El símbolo y la función
NUEVA York inaugurará en marzo una de sus obras arquitectónicas más llamativas: el intercambiador de transportes de la zona cero, en el bajo Manhattan, coronado por una estructura metálica que firma el arquitecto e ingeniero español Santiago Calatrava. La forma de dicha estructura evoca la de un ave que echa a volar. En la zona cero, donde se alzaron las Torres Gemelas, derribadas por los atentados del 11-S, semejante diseño tiene un valor simbólico, más allá del funcional: refleja el espíritu de una ciudad que remonta el vuelo tras ser brutalmente atacada. Eso es al menos lo que vino a expresar Calatrava al iniciar los trabajos de construcción en el 2005, rodeado por las principales autoridades y asistido por su hija, que entonces liberó dos palomas.
Este tipo de obras arquitectónicas con componente simbólico son bien conocidas en España, donde han proliferado durante los últimos veinte años. No tanto porque vinieran a satisfacer una necesidad perentoria, sino porque se confiaba en que su singularidad formal diera alas a la ciudad o a la comunidad donde se ubicaban. Luego se vio que la dimensión simbólica casa mal con la contención presupuestaria.

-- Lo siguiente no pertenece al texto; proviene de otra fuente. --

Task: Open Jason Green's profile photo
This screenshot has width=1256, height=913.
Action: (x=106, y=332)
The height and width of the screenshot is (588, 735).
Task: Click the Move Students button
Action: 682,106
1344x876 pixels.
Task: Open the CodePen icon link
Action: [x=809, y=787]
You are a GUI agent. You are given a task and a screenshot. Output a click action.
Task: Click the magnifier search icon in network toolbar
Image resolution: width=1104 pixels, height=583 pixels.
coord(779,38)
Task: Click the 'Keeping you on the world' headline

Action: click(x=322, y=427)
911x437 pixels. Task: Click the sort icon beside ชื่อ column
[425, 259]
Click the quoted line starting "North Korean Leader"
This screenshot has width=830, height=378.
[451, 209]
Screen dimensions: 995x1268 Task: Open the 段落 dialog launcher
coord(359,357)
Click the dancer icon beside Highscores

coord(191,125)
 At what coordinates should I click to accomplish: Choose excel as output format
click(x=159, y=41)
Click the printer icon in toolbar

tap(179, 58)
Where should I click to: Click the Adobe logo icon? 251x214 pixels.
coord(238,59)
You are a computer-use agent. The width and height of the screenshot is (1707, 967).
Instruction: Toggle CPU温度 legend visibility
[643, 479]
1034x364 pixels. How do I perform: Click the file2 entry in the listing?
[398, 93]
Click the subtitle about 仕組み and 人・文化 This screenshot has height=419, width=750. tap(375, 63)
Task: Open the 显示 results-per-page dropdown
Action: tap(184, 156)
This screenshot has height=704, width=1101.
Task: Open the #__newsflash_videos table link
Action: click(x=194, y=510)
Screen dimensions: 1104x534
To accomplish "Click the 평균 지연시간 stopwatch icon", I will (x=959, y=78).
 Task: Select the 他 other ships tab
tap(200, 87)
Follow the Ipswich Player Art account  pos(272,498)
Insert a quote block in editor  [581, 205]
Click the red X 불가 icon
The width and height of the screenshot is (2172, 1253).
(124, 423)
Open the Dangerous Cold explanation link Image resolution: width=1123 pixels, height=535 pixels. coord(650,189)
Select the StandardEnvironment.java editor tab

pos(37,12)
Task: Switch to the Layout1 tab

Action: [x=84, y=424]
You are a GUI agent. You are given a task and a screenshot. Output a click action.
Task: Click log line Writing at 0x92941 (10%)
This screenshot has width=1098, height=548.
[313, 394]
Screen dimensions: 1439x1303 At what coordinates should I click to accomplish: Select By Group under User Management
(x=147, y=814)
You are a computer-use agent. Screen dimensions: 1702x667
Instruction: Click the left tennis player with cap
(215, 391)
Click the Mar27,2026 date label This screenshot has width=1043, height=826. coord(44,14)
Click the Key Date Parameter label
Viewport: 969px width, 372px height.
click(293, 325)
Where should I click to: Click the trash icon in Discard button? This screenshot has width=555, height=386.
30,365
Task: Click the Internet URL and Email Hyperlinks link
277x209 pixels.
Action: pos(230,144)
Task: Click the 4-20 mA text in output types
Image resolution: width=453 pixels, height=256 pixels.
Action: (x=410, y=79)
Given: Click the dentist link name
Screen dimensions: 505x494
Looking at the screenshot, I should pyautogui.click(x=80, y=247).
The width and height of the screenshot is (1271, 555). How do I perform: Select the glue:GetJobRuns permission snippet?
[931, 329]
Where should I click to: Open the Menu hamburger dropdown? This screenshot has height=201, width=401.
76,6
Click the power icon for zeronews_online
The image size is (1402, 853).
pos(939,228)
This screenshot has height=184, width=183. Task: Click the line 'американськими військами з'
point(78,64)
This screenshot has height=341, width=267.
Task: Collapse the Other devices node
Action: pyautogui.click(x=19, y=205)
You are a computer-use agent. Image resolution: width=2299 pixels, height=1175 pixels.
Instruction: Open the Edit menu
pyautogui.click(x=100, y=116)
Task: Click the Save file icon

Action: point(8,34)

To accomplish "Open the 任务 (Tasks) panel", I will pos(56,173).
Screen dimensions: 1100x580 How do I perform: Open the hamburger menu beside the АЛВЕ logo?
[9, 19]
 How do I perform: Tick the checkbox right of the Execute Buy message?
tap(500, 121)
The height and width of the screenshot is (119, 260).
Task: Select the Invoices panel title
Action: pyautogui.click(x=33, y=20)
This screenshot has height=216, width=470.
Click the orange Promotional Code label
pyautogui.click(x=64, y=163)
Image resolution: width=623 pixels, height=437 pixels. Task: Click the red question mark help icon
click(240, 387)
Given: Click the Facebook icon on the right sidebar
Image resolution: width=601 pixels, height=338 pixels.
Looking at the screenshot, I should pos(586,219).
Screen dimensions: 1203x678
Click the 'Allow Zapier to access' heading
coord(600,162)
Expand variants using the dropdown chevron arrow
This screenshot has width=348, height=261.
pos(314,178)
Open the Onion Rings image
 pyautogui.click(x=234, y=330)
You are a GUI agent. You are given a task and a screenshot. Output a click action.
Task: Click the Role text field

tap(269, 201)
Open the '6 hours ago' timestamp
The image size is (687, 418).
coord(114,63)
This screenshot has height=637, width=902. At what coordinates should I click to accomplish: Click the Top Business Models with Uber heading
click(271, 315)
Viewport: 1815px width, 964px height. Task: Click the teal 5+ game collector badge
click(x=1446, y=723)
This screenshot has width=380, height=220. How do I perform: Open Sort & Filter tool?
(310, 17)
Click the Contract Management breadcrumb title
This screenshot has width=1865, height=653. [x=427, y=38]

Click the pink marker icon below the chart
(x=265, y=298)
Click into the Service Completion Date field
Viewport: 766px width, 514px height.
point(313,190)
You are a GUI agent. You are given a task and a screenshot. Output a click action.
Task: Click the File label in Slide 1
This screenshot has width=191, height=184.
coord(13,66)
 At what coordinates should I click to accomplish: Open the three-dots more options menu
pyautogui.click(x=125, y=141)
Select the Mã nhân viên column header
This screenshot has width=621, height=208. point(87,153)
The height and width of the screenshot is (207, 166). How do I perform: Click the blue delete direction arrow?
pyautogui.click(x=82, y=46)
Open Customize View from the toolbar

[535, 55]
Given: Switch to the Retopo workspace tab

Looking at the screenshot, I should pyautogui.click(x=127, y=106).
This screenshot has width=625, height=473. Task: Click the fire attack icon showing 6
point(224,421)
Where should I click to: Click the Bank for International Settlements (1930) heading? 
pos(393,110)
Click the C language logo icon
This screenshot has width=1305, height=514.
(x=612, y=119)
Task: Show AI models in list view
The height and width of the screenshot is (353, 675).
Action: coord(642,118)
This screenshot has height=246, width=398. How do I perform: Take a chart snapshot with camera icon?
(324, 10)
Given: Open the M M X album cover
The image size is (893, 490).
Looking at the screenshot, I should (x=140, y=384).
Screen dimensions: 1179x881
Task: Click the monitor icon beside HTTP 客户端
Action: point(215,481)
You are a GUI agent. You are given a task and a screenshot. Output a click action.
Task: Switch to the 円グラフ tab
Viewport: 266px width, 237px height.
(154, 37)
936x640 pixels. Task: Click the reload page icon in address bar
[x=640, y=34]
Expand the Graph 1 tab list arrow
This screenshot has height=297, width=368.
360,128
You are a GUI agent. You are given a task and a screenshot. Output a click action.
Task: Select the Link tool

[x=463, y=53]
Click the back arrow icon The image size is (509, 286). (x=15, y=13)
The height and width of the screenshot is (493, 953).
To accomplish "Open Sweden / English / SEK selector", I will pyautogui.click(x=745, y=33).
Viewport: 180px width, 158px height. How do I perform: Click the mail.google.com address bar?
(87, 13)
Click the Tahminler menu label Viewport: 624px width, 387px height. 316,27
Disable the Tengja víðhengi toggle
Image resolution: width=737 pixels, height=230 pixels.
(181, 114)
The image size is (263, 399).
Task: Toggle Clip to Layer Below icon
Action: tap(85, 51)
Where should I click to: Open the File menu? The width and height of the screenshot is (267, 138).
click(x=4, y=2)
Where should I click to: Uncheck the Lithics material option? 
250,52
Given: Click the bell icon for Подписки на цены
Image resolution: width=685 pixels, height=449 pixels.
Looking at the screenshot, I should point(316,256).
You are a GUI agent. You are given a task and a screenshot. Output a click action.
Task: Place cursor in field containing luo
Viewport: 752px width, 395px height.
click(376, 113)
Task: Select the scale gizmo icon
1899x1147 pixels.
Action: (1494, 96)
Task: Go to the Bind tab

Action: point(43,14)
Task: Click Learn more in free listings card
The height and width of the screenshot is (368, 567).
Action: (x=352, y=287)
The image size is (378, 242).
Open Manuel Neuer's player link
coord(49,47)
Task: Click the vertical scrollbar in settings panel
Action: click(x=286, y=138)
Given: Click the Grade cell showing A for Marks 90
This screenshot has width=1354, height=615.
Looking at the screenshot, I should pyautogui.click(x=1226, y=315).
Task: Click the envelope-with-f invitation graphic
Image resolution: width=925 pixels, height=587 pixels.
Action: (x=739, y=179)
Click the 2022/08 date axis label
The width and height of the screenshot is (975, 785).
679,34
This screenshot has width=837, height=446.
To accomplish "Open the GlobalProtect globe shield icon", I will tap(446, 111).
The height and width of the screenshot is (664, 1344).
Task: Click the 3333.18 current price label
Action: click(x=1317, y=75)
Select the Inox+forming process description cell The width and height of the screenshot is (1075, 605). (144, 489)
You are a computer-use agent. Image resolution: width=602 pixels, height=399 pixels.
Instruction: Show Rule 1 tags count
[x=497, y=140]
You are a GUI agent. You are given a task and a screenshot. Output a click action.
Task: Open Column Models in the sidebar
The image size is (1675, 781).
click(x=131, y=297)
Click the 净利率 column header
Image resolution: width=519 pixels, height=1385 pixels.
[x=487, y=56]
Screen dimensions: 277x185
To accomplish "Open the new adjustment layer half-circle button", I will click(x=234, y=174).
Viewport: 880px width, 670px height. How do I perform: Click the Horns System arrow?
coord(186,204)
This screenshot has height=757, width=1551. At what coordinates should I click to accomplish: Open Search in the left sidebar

Cuando se construye para estimular el espíritu de una comunidad que quiere proyectarse al mundo y al futuro, o que quiere recupe- rarse de los golpes sufridos, el precio de la obra parece quedar en segundo término. Y luego pasa lo que pasa. En el caso de Nueva York, cuyo presupuesto inicial era de 2.000 millones de dólares, ha pasado que al final ha costado casi 4.000, más otros 300 debidos a las inundaciones derivadas del huracán Sandy. Un precio sin duda elevado para una estación de metro, que ha costado el doble que la estación de tren Grand Central.
Estos sobrecostes son, en parte, atribuibles al modus operandi de Calatrava, cuyos proyectos no siempre están ultimados al detalle. Pero, en gran medida, se deben a los directivos de las administraciones implicadas en la construcción. Por ejemplo, al gobernador Pataki, que impulsó la realización de esta obra singular, acaso porque quería embellecer su trayectoria ante una hipotética carrera presidencial. O al alcalde Bloomberg, que, sin parar el tráfico, impuso métodos constructivos heterodoxos: su prioridad era acabar el memorial de las víctimas del 11-S en el 2011, a los diez años de los ataques.
Nueva York contará, pues, con un nuevo atractivo arquitectónico. Pero, como otros antes –en todas partes cuecen habas–, este ha suscitado críticas que cuestionaban su pertinencia, más guiada por el afán simbólico que por la necesidad funcional, y ajena, además, a una gestión escrupulosa de los recursos públicos.